Groomed from a young age in statecraft by his father, William distinguished himself as a brave and capable leader. Unlike his father he showed interest in swordsmanship and in chivalry, eventually becoming a knight. He served closely with his father and the rest of his family during the reign of Henry VIII, promoting the Emperor to appoint William to the imperial guard in 1479. William appears to have taken the job very seriously, and looked up to knights such as Jaromir "the Bear" Přemyslid and Rolf "Greyhands" Bayard, the latter of which once remarked that William's greatest sin as a knight was pride. His father expected William to resign from the guard upon his ascension to the throne of Thuringia, something that William did not agree to.
When the Lenzburg-Premyslid War broke out in 1484 William was accompanying his father as a bodyguard in Frankfurt, and carried out the arrest of prominent Lenzburgers within the government, such as Aymon von Lenzburg. Soon after William was appointed commander of Thuringian forces and led an imperial attachment to much acclaim at the Battle of Constance. In September he spearheaded a zealous march into the Swiss Confederacy, where he fell in battle near Voralburg. The Thin White Duke refused to believe that such an excellent fighter had been bested fairly in battle, and instead believed that a Swiss agent had backstabbed his son, fueling his Swissophobia.
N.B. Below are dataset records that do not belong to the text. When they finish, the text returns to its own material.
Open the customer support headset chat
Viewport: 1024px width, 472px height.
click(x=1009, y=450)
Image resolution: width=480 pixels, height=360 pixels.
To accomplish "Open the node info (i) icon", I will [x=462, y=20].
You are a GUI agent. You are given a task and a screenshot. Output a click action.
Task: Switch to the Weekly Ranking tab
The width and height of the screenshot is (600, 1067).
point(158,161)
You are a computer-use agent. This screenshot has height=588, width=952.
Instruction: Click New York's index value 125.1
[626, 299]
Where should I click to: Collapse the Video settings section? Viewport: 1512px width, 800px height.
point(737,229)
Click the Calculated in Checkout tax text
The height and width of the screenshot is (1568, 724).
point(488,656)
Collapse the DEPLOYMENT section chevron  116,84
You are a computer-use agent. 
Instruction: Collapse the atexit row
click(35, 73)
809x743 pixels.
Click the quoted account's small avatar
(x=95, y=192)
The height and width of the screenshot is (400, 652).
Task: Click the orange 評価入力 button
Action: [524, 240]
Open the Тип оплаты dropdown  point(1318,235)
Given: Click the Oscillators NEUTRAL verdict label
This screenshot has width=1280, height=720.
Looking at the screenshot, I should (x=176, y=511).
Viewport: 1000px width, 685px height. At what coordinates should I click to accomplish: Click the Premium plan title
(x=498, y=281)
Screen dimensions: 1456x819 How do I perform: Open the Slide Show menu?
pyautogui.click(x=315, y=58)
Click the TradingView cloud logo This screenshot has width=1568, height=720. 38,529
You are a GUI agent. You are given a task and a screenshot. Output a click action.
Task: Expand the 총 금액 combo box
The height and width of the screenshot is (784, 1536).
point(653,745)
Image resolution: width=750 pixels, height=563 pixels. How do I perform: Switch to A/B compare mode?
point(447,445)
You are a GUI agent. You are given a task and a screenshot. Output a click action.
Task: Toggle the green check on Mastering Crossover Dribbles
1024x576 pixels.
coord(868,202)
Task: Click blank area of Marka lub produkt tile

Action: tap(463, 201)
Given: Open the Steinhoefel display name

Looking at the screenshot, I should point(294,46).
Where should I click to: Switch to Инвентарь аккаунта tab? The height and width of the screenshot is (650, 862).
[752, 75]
Although dying relatively young, William would father several influential descendants. Most notably, his oldest son would become Henry IX, Holy Roman Emperor after the death of Henry VIII in 1493, and later became the Apostolic President of the Rätian Union. Rule over the union therefore descended through William's descendants, while Thuringia itself would fall to the descendants of Hugh the Heir, William's distant half-brother. Talstein also was inherited by Henry IX, while the Lordship of Rutha fell to his brother, William II. He was replaced in the Imperial Guard by Sir Ernest Frederick.